=== Passage for review ===
The use of facial masks dates back to ancient Egypt and China when several notable historical women used clays and creams to help purify their skin and preserve a youthful appearance. Masks have since become an integral part of any good skin care regimen – used across generations to clean up excess oil or acne conditions, maintain skin health, tone, tighten and brighten or simply provide some pampering time.
While most of your clients may be using masks, or at the very least familiar with them, many may not know the differentiation between the types available – clay, cream or powder-based masks – when and how to best use them, what each does for the skin, and how to enhance the results.
Masks are a dynamic component of the facial and are typically applied at the end of a treatment to hydrate, calm and soothe by working from the skin’s surface. When they are blended with corrective actives, however, results can be more targeted and the absorbability increases. A glance at the history of masks, the varieties available and how each works can help you educate clients and boost results in the treatment room.
Masks Throughout History
Masks have a very long history that weaves through ancient China and Egypt when herbs, fruits, flower extracts and certain clays were discovered for their powerful skin healing and pro-youth benefits. In fact, it’s been said Cleopatra, in addition to her milk and honey baths, used clay masks to draw impurities out of her skin.
===
▸ **What you have to do**: List the types of masks that the passage on facial masks names as the kinds available. Work only from the passage on facial masks.
=== Data for analysis ===
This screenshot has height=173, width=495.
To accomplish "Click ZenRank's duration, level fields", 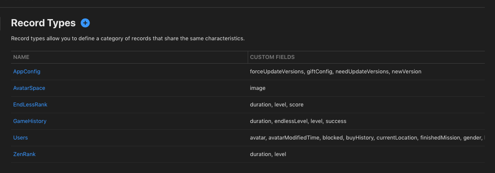I will click(x=268, y=154).
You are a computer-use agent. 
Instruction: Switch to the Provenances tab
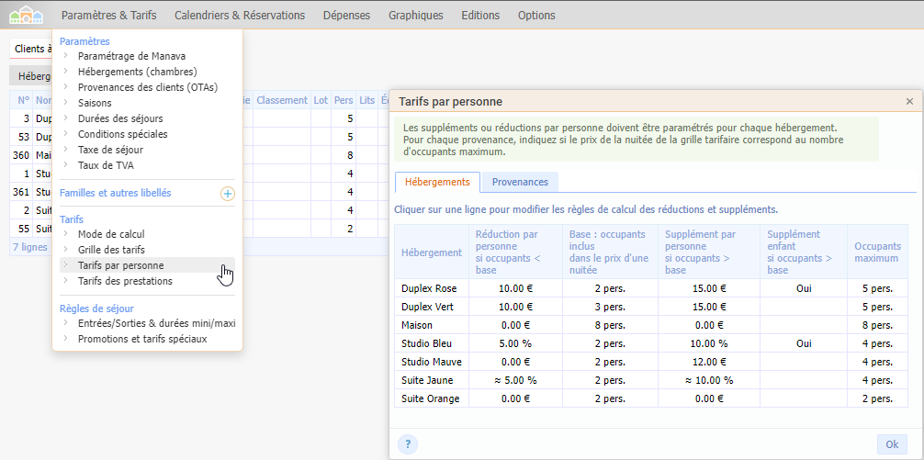point(520,182)
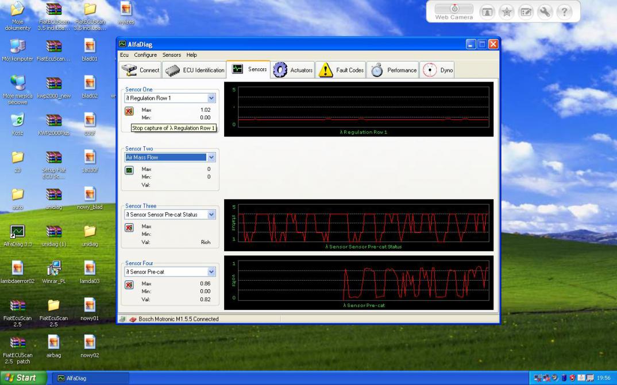617x385 pixels.
Task: Stop capture of Sensor Three graph
Action: (129, 228)
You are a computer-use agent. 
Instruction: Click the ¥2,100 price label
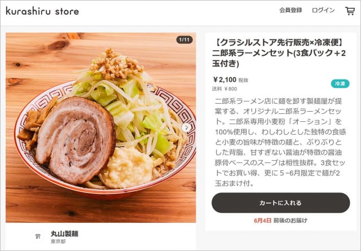tap(224, 80)
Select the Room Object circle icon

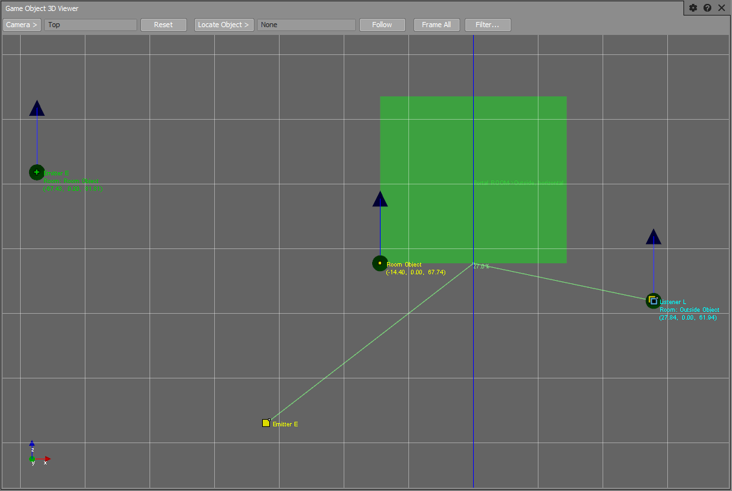(x=380, y=263)
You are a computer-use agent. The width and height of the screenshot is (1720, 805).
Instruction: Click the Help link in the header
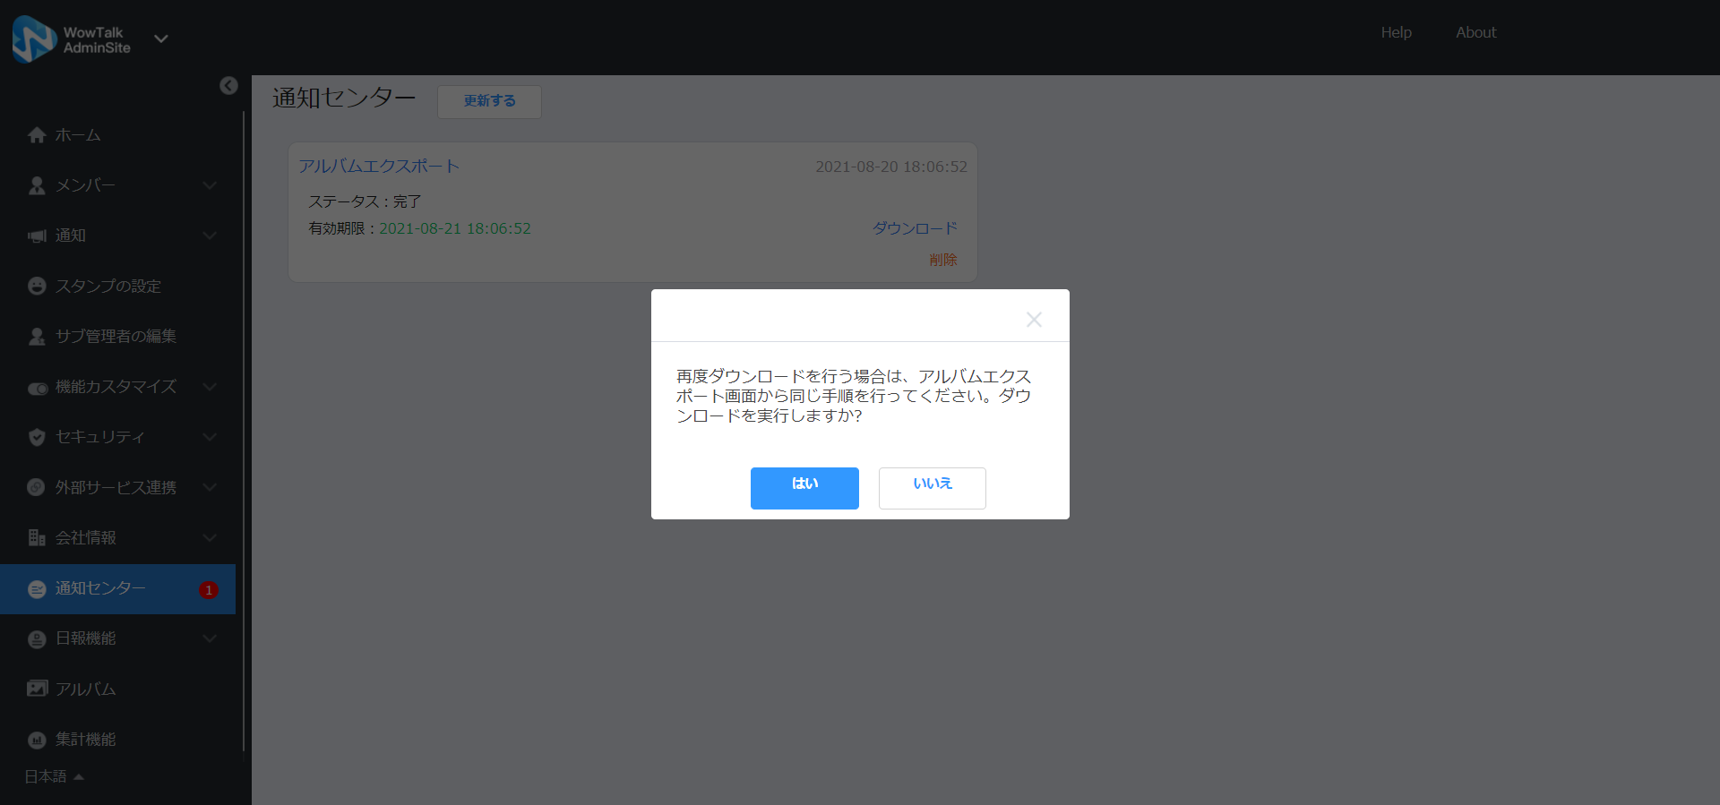pos(1396,32)
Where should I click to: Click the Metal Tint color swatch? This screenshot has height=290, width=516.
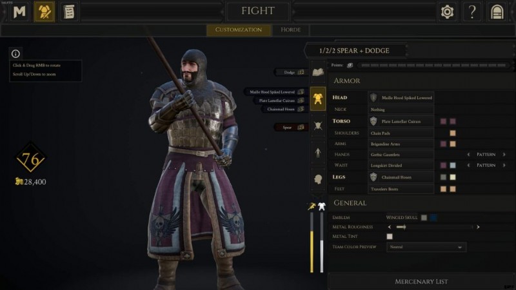pos(390,237)
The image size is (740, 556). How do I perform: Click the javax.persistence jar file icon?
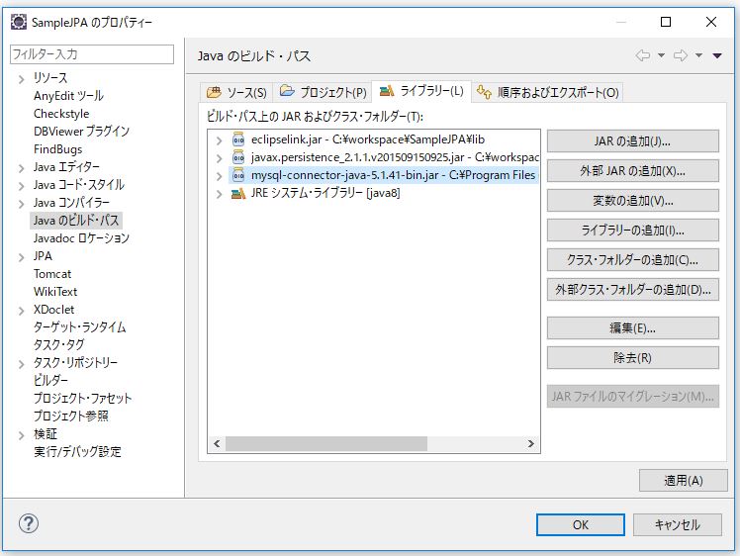coord(237,157)
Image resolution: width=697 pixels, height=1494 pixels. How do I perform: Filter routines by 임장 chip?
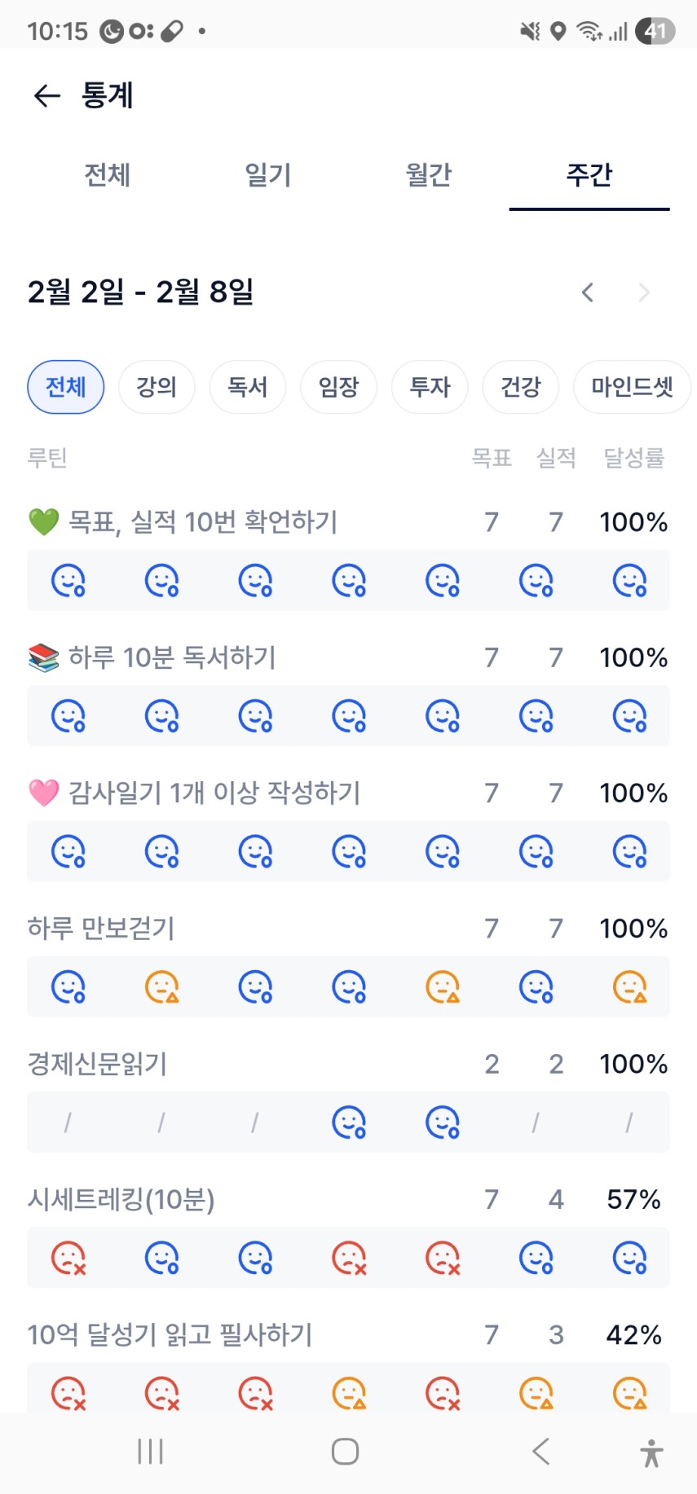pyautogui.click(x=338, y=387)
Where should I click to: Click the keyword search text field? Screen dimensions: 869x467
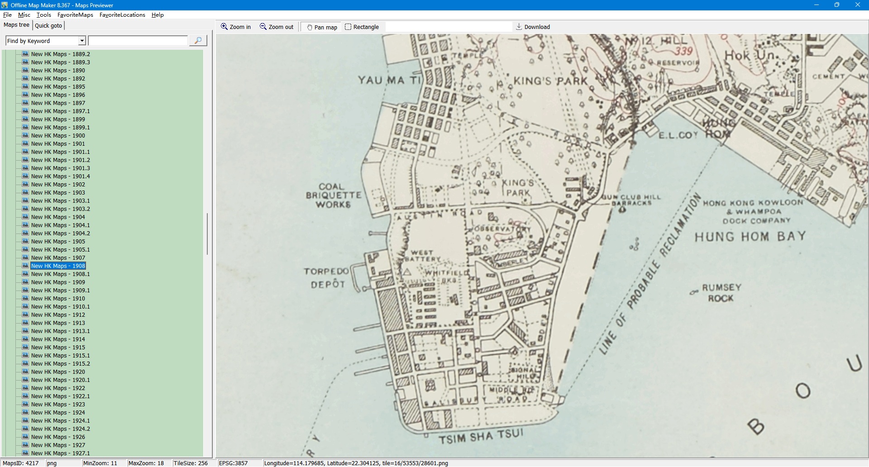tap(138, 41)
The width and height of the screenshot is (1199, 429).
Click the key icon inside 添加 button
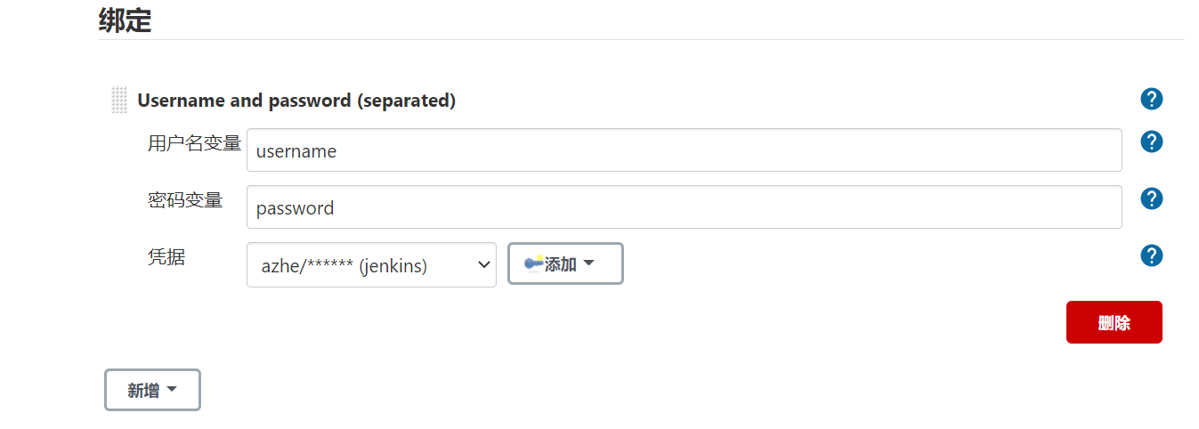coord(534,263)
===
▸ **The completed task**: Clay, cream, powder-based